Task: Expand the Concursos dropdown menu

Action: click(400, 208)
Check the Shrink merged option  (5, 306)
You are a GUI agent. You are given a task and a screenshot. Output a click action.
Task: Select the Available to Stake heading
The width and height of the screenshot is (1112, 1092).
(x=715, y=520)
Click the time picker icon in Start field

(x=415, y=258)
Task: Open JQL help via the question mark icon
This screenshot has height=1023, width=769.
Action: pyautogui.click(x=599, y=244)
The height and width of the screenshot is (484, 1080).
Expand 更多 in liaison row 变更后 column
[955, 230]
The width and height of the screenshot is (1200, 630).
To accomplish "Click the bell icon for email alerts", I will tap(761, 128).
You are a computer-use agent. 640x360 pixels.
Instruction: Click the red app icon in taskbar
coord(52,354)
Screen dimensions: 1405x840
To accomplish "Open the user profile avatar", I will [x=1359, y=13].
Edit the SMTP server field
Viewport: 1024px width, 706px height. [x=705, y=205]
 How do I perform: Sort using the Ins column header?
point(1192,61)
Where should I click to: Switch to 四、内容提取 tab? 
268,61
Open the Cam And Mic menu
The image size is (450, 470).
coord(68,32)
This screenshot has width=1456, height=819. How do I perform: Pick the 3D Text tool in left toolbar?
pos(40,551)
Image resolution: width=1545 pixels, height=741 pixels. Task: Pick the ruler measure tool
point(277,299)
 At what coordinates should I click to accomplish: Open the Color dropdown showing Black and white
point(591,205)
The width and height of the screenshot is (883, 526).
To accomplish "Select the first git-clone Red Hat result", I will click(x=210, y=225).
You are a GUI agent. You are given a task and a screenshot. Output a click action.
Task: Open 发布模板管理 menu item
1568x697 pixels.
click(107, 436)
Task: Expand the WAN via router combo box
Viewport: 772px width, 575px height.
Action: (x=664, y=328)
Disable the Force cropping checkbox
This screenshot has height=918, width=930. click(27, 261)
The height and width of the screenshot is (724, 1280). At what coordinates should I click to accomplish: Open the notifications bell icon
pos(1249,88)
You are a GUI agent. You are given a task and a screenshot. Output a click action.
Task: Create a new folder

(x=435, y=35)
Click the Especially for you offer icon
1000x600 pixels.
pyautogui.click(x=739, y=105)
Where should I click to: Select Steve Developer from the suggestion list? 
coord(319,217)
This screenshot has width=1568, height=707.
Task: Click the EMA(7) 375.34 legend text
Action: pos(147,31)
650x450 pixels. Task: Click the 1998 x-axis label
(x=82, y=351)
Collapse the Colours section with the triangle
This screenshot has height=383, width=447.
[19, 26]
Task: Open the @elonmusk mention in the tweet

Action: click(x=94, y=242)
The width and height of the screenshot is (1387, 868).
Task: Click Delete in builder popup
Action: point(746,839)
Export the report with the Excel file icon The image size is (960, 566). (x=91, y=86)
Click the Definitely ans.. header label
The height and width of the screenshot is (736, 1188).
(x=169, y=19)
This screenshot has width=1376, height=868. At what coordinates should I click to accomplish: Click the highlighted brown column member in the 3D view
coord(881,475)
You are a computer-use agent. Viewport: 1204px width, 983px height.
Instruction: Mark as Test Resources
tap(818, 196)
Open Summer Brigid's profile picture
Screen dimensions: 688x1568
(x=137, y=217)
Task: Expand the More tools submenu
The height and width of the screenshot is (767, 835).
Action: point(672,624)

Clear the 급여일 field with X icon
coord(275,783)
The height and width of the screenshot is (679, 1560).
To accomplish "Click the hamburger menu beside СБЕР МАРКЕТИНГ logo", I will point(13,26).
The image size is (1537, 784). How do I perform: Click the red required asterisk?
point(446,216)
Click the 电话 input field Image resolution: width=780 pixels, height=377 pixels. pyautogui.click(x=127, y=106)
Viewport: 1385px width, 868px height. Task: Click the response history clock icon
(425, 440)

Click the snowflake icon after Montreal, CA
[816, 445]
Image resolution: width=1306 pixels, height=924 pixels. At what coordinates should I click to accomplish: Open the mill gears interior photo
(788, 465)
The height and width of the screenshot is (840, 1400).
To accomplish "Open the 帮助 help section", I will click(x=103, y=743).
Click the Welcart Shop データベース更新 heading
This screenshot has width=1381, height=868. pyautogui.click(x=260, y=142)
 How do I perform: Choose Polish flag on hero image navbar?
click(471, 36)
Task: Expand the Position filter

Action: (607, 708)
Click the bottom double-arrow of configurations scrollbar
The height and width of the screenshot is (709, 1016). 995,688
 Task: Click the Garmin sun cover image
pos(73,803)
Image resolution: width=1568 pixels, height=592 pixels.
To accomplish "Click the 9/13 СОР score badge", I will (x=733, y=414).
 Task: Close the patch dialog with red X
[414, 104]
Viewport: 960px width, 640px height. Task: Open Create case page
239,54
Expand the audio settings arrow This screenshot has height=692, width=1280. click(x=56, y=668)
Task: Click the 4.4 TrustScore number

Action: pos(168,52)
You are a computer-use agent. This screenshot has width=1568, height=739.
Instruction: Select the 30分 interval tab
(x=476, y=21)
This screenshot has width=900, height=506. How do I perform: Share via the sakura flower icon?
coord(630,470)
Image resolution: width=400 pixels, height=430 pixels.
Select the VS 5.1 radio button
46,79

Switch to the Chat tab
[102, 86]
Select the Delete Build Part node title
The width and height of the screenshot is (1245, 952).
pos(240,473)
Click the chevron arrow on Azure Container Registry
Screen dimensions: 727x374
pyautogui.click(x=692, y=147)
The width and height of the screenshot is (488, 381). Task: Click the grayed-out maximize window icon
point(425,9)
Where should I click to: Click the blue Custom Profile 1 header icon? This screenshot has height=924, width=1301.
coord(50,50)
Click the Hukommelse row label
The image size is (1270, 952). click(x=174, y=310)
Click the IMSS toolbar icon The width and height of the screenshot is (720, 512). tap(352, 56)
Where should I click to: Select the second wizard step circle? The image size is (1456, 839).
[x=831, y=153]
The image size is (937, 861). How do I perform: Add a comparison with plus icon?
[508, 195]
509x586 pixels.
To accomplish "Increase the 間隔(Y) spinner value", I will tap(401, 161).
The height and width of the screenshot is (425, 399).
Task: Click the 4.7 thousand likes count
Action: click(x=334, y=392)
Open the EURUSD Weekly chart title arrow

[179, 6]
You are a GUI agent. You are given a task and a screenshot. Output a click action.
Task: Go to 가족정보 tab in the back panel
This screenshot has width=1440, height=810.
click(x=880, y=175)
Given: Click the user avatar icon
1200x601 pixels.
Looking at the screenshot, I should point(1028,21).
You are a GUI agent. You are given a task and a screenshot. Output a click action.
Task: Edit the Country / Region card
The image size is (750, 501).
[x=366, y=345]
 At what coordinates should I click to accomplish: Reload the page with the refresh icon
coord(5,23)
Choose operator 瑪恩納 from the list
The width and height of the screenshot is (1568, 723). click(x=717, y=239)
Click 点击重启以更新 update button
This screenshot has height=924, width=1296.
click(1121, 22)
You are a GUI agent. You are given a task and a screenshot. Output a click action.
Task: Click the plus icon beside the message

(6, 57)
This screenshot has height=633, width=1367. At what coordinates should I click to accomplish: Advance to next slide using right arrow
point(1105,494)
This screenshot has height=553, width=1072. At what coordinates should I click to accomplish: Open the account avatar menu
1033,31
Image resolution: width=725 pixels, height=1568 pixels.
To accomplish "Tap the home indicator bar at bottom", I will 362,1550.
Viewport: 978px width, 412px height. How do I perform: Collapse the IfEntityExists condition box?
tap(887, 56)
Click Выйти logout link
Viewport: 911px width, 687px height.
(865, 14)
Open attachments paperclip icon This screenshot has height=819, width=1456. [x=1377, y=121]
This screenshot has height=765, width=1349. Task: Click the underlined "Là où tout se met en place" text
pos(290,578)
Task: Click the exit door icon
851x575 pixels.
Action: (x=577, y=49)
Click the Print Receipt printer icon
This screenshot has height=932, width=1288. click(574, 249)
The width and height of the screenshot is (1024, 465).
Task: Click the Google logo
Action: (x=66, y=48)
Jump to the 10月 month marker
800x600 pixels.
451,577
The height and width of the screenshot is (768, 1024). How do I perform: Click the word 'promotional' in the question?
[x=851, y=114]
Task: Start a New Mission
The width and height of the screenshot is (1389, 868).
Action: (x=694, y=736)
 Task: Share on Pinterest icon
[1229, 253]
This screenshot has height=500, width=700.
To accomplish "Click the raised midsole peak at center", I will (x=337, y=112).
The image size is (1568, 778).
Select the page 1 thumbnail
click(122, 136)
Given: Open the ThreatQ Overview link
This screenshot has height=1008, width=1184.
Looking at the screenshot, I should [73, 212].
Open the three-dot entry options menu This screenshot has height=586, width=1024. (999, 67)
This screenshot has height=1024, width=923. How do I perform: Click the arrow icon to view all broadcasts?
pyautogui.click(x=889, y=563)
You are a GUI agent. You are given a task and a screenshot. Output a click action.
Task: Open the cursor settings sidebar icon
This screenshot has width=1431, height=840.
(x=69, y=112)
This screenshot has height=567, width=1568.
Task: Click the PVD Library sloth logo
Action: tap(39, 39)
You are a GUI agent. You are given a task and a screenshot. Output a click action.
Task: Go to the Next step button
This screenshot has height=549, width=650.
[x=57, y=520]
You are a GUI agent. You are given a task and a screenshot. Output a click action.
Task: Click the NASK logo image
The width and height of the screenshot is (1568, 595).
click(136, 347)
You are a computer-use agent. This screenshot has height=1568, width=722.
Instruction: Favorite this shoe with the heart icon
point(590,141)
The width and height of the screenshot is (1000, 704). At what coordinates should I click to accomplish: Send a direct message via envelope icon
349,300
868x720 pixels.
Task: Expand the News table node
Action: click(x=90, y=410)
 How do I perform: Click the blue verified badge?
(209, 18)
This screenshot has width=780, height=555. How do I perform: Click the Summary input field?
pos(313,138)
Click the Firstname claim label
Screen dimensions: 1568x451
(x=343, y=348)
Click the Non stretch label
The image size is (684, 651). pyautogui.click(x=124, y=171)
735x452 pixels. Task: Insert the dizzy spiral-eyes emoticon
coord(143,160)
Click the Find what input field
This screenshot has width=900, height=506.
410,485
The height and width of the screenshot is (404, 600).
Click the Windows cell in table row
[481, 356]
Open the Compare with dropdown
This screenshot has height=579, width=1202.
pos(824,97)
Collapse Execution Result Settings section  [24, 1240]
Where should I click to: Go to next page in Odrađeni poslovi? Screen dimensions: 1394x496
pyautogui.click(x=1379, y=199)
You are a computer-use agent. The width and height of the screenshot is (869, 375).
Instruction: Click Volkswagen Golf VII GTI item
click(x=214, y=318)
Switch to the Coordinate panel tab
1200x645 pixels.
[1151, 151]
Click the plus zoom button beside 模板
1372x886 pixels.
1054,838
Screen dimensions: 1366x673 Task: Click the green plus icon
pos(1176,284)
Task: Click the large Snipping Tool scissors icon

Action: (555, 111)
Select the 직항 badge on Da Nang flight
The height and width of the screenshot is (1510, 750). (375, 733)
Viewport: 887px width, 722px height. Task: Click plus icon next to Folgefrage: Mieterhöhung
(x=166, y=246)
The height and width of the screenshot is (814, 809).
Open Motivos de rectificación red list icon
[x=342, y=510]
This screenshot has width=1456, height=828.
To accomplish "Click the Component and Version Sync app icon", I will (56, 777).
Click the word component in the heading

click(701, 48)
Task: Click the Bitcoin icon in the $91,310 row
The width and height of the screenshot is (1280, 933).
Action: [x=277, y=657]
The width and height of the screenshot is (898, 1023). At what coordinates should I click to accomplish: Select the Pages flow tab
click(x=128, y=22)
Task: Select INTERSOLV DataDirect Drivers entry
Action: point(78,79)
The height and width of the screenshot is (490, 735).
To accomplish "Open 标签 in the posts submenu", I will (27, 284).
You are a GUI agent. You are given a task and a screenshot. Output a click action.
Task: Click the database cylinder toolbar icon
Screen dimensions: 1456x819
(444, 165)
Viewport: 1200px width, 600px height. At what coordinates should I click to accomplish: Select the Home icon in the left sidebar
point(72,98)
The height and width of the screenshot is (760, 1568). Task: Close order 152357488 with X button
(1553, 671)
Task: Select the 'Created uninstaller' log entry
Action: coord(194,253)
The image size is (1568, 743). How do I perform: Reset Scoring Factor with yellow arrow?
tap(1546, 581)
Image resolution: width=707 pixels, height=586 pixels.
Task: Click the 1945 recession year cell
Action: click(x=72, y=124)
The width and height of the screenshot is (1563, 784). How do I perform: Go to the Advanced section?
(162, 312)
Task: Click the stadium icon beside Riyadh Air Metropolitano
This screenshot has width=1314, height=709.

----

Cosa fare
Inserisci in un elenco numerato le righe delle voci riportate sopra, partendo da quella che contiene "735x452 pixels. Task: Insert" e terminando con quella che contiene "Action: [x=277, y=657]", entrambe incluse. Tralascia le righe vuote.

Risultato finale
1. 735x452 pixels. Task: Insert the dizzy spiral-eyes emoticon
2. coord(143,160)
3. Click the Find what input field
4. This screenshot has width=900, height=506.
5. 410,485
6. The height and width of the screenshot is (404, 600).
7. Click the Windows cell in table row
8. [481, 356]
9. Open the Compare with dropdown
10. This screenshot has height=579, width=1202.
11. pos(824,97)
12. Collapse Execution Result Settings section  [24, 1240]
13. Where should I click to: Go to next page in Odrađeni poslovi? Screen dimensions: 1394x496
14. pyautogui.click(x=1379, y=199)
15. You are a computer-use agent. The width and height of the screenshot is (869, 375).
16. Instruction: Click Volkswagen Golf VII GTI item
17. click(x=214, y=318)
18. Switch to the Coordinate panel tab
19. 1200x645 pixels.
20. [1151, 151]
21. Click the plus zoom button beside 模板
22. 1372x886 pixels.
23. 1054,838
24. Screen dimensions: 1366x673 Task: Click the green plus icon
25. pos(1176,284)
26. Task: Click the large Snipping Tool scissors icon
27. Action: (555, 111)
28. Select the 직항 badge on Da Nang flight
29. The height and width of the screenshot is (1510, 750). (375, 733)
30. Viewport: 887px width, 722px height. Task: Click plus icon next to Folgefrage: Mieterhöhung
31. (x=166, y=246)
32. The height and width of the screenshot is (814, 809).
33. Open Motivos de rectificación red list icon
34. [x=342, y=510]
35. This screenshot has width=1456, height=828.
36. To accomplish "Click the Component and Version Sync app icon", I will (56, 777).
37. Click the word component in the heading
38. click(701, 48)
39. Task: Click the Bitcoin icon in the $91,310 row
40. The width and height of the screenshot is (1280, 933).
41. Action: [x=277, y=657]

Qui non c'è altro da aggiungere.